Exercise aim:
Pictures stay out of the copy. Retype exactly, and only, the lines from the one containing "Given: Click the Beverages bar" through the end of the listing below.

Supplied material:
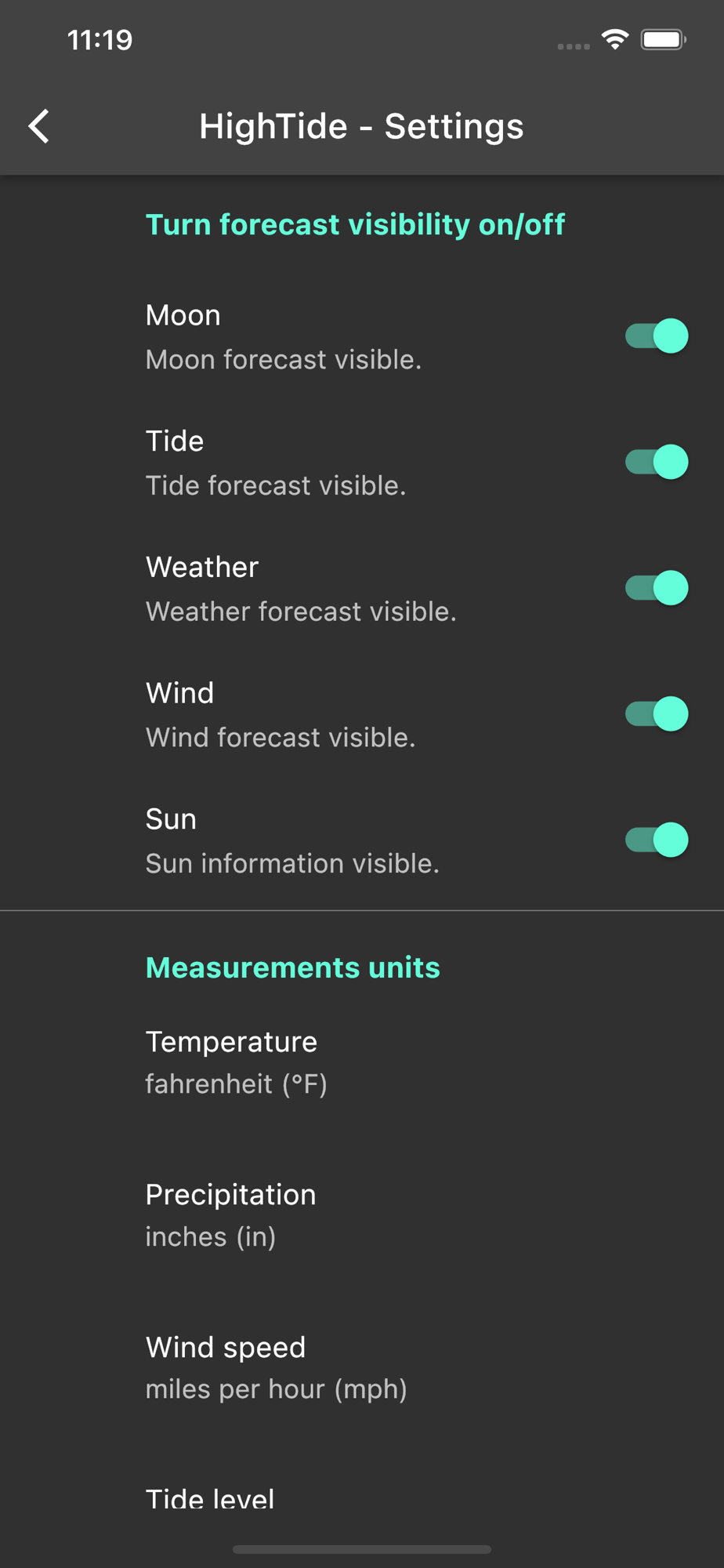The width and height of the screenshot is (724, 1568).
Task: Hide Sun information with its toggle
Action: 657,840
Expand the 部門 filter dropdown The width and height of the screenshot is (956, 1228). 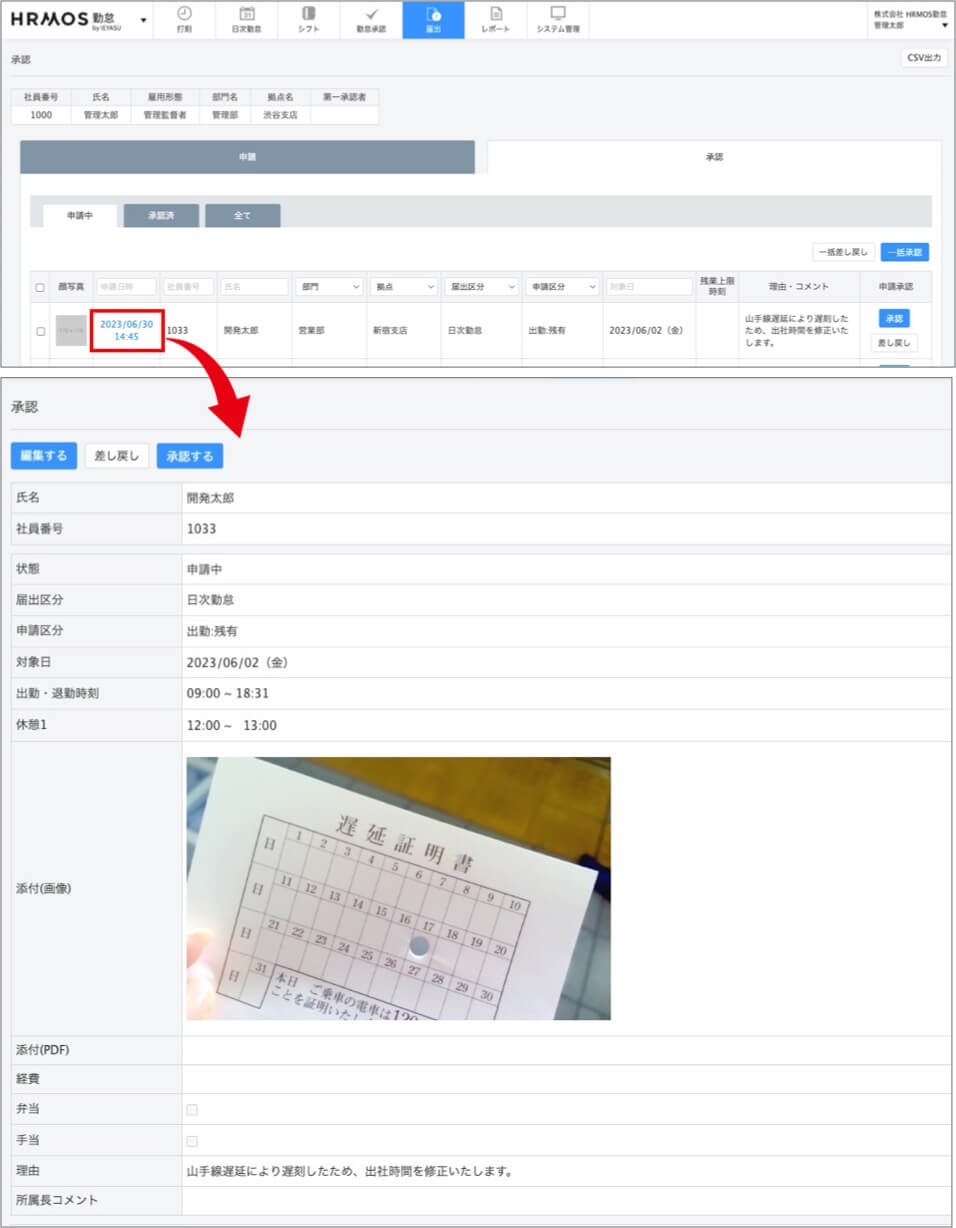[329, 287]
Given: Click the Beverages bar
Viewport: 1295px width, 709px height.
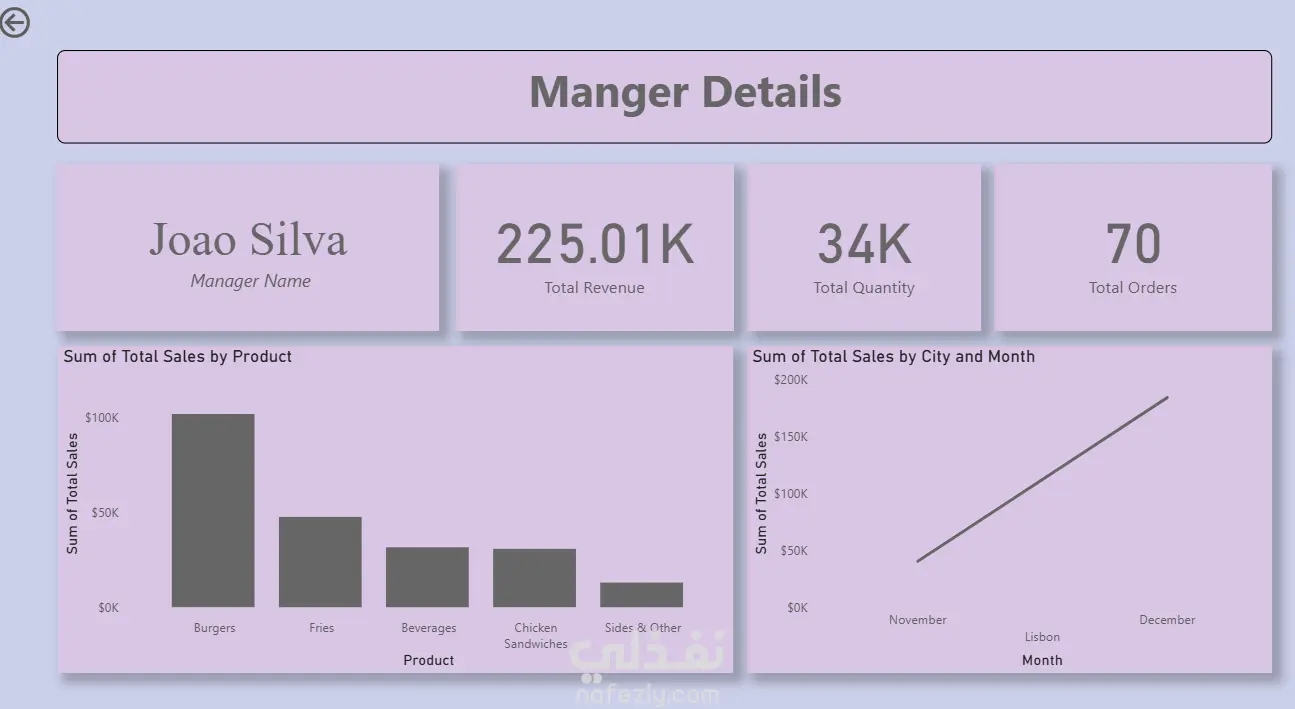Looking at the screenshot, I should pyautogui.click(x=427, y=577).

Answer to this exercise:
Given: Click the Beverages bar
Viewport: 1295px width, 709px height.
Looking at the screenshot, I should pyautogui.click(x=427, y=577).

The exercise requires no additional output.